Stored data:

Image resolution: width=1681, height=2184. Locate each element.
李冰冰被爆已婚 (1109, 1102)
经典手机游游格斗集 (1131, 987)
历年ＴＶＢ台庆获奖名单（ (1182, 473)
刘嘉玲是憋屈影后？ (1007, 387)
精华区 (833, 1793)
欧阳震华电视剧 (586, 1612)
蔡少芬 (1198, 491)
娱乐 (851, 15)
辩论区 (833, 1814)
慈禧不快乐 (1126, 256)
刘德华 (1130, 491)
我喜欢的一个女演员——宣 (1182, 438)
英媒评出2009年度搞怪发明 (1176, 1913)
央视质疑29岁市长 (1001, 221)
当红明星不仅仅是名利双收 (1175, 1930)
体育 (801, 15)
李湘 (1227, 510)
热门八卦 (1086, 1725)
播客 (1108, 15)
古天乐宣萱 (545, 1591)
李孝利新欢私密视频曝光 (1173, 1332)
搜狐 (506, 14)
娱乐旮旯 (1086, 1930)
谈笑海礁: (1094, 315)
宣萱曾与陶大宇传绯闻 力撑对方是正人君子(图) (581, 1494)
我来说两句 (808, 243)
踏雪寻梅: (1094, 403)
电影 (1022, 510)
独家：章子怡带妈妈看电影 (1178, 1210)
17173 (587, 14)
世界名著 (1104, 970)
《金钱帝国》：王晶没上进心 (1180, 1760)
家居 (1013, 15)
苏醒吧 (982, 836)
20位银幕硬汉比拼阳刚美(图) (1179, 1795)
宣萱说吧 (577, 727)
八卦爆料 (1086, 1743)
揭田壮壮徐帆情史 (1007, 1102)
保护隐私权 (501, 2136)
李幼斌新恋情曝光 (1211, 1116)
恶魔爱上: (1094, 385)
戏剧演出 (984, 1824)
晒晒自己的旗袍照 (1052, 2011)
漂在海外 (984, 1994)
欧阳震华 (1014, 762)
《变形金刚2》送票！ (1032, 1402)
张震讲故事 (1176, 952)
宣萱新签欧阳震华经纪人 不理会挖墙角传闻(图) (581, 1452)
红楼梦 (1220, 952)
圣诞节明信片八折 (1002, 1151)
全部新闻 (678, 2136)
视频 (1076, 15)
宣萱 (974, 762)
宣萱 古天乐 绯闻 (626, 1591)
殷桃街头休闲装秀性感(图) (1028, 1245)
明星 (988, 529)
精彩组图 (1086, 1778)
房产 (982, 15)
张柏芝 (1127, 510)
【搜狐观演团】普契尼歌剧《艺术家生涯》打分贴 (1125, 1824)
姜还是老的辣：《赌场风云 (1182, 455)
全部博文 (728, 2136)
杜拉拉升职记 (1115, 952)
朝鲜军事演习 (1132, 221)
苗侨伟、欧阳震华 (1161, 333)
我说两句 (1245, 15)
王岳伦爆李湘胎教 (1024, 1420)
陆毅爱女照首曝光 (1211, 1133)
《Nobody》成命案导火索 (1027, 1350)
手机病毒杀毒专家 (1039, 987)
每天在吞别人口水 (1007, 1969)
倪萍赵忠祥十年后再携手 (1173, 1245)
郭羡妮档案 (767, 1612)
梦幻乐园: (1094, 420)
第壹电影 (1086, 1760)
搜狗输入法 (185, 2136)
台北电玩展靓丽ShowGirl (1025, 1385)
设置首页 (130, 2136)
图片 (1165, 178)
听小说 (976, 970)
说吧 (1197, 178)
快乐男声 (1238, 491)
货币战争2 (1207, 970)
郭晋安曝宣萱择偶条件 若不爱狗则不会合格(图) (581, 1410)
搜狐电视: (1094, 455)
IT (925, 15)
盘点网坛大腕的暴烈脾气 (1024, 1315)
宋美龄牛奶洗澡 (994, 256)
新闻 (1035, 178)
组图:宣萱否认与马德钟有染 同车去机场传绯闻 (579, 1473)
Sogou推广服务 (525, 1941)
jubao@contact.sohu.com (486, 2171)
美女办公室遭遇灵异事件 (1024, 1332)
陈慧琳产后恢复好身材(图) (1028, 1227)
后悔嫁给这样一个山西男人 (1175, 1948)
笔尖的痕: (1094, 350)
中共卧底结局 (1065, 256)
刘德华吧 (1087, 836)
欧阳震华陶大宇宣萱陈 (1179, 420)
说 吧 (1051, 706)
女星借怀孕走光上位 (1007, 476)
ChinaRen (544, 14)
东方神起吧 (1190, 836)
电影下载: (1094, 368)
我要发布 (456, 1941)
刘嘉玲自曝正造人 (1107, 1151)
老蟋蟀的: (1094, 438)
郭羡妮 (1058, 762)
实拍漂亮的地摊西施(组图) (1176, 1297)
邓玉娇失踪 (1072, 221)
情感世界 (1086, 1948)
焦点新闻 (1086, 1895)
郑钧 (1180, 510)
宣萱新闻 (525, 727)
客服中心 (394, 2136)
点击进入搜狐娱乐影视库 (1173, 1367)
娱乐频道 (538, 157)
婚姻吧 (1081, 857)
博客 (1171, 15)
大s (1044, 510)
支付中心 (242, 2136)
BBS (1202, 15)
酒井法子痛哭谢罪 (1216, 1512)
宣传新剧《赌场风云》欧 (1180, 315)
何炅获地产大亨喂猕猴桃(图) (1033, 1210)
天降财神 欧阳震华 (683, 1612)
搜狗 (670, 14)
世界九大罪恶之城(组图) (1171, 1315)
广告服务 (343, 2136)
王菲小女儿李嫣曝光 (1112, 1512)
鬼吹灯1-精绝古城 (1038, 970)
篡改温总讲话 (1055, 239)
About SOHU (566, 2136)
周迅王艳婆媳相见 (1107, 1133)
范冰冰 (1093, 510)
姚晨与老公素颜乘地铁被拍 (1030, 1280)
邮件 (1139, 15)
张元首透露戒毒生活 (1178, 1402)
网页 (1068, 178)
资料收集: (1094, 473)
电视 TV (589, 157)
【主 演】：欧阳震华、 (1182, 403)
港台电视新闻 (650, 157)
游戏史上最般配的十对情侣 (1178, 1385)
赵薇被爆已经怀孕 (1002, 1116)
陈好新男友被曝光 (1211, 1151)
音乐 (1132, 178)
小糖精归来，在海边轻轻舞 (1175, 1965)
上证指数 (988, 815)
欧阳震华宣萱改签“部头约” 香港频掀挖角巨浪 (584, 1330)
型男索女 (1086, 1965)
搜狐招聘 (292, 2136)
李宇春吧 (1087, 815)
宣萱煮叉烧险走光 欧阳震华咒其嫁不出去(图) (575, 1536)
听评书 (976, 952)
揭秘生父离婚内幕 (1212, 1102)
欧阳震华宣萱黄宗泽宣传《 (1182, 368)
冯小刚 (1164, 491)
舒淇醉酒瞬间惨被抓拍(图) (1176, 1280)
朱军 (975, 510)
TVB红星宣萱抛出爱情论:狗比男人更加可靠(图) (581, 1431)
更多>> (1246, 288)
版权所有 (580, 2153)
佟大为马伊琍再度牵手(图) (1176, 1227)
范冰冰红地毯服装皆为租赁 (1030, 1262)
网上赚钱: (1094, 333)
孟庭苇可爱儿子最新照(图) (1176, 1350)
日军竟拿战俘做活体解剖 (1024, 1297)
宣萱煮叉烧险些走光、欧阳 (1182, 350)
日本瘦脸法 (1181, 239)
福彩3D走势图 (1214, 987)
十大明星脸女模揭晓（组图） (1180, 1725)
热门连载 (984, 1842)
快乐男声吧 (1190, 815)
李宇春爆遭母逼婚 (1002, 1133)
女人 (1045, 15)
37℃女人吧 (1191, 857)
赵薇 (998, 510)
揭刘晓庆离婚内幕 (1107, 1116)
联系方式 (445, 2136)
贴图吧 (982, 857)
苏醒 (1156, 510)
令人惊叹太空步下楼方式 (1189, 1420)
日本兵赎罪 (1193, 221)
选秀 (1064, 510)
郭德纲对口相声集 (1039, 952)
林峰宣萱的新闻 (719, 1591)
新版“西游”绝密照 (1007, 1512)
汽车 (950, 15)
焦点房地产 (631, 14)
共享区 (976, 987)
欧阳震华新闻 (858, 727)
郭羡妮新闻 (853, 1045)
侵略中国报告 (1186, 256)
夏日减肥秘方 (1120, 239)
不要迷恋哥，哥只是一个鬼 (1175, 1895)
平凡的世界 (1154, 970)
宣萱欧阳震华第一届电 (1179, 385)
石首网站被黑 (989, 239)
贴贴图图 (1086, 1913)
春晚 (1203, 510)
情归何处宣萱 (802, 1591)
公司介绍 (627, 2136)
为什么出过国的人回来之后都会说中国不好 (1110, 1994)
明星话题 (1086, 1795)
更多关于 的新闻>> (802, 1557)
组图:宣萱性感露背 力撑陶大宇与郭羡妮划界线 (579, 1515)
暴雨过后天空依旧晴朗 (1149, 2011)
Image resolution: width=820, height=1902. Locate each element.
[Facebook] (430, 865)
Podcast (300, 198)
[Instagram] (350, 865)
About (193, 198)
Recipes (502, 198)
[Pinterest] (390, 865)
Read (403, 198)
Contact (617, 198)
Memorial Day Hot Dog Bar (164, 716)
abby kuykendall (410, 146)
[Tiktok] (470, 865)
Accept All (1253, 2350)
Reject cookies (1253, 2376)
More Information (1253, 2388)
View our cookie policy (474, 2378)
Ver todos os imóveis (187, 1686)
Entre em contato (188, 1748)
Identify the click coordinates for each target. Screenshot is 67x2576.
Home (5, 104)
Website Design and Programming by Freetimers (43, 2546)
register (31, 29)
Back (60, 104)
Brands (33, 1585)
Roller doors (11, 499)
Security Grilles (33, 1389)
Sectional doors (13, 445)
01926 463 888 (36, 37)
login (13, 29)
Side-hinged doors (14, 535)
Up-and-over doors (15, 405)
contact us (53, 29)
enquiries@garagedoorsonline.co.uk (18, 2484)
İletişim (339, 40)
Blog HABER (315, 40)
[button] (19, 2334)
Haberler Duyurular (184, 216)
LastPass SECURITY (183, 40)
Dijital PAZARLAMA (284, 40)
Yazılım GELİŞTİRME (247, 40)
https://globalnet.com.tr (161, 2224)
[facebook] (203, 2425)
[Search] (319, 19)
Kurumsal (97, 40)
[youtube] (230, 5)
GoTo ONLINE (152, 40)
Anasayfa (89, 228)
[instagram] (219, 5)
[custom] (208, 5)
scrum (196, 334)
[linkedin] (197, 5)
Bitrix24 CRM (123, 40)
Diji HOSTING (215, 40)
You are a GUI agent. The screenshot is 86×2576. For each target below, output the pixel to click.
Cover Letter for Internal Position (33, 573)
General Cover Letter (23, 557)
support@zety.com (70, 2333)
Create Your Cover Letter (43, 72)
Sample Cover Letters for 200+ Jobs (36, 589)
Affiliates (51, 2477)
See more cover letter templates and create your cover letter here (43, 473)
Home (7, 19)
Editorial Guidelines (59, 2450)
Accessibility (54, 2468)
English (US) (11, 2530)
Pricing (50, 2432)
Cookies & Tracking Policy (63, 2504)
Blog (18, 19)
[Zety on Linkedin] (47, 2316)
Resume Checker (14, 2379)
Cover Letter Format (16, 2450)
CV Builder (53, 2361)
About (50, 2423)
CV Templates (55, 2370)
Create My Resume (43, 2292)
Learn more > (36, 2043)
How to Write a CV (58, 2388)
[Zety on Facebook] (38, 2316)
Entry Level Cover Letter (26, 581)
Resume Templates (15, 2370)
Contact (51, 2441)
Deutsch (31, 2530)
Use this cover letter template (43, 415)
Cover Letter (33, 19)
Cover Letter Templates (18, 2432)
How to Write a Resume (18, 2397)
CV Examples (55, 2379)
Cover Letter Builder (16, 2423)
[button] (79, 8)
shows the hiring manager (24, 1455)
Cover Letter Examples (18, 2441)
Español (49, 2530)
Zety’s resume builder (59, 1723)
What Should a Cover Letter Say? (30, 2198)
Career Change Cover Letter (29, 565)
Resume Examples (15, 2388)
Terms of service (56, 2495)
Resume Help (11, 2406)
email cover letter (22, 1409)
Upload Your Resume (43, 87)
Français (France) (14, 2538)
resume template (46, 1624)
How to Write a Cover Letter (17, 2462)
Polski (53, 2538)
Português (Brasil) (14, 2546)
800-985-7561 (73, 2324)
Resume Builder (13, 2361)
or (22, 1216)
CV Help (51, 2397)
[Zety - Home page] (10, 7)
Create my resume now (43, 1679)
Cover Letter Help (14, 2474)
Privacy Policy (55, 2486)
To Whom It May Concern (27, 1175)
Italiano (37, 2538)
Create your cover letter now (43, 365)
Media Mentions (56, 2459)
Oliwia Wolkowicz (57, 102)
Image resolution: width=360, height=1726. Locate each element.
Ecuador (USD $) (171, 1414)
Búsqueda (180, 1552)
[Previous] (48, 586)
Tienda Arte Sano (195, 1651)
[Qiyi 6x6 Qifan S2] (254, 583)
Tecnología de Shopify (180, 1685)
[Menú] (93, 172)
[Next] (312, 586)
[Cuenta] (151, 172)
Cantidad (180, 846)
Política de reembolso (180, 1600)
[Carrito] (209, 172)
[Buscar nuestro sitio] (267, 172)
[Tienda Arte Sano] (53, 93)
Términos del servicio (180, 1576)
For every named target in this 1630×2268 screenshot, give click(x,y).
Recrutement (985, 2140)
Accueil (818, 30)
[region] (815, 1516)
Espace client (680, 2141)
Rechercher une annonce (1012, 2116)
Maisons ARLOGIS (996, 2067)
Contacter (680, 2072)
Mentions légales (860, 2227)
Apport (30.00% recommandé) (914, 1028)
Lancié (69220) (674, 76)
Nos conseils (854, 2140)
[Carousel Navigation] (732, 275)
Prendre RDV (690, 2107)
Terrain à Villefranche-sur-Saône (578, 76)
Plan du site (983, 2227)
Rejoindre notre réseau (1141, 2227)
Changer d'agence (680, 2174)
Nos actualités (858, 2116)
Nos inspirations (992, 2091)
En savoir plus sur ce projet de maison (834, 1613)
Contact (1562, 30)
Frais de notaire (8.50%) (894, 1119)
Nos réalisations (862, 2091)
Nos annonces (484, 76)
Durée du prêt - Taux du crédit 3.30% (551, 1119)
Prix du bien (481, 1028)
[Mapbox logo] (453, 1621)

-- Assignment --
Take the lines above from the one containing "王菲小女儿李嫣曝光 (1112, 1512)" to the one containing "日军竟拿战俘做活体解剖 (1024, 1297)" and retype them exactly, both ends included, with nothing added.

-- Task output --
王菲小女儿李嫣曝光 (1112, 1512)
鬼吹灯1-精绝古城 (1038, 970)
篡改温总讲话 (1055, 239)
About SOHU (566, 2136)
周迅王艳婆媳相见 (1107, 1133)
范冰冰 (1093, 510)
姚晨与老公素颜乘地铁被拍 (1030, 1280)
邮件 (1139, 15)
张元首透露戒毒生活 (1178, 1402)
网页 (1068, 178)
资料收集: (1094, 473)
电视 TV (589, 157)
【主 演】：欧阳震华、 (1182, 403)
港台电视新闻 (650, 157)
游戏史上最般配的十对情侣 (1178, 1385)
赵薇被爆已经怀孕 (1002, 1116)
陈好新男友被曝光 (1211, 1151)
音乐 (1132, 178)
小糖精归来，在海边轻轻舞 (1175, 1965)
上证指数 (988, 815)
欧阳震华宣萱改签“部头约” 香港频掀挖角巨浪 (584, 1330)
型男索女 (1086, 1965)
搜狐招聘 (292, 2136)
李宇春吧 (1087, 815)
宣萱煮叉烧险走光 欧阳震华咒其嫁不出去(图) (575, 1536)
听评书 (976, 952)
揭秘生父离婚内幕 (1212, 1102)
欧阳震华宣萱黄宗泽宣传《 (1182, 368)
冯小刚 (1164, 491)
舒淇醉酒瞬间惨被抓拍(图) (1176, 1280)
朱军 (975, 510)
TVB红星宣萱抛出爱情论:狗比男人更加可靠(图) (581, 1431)
更多>> (1246, 288)
版权所有 (580, 2153)
佟大为马伊琍再度牵手(图) (1176, 1227)
范冰冰红地毯服装皆为租赁 (1030, 1262)
网上赚钱: (1094, 333)
孟庭苇可爱儿子最新照(图) (1176, 1350)
日军竟拿战俘做活体解剖 (1024, 1297)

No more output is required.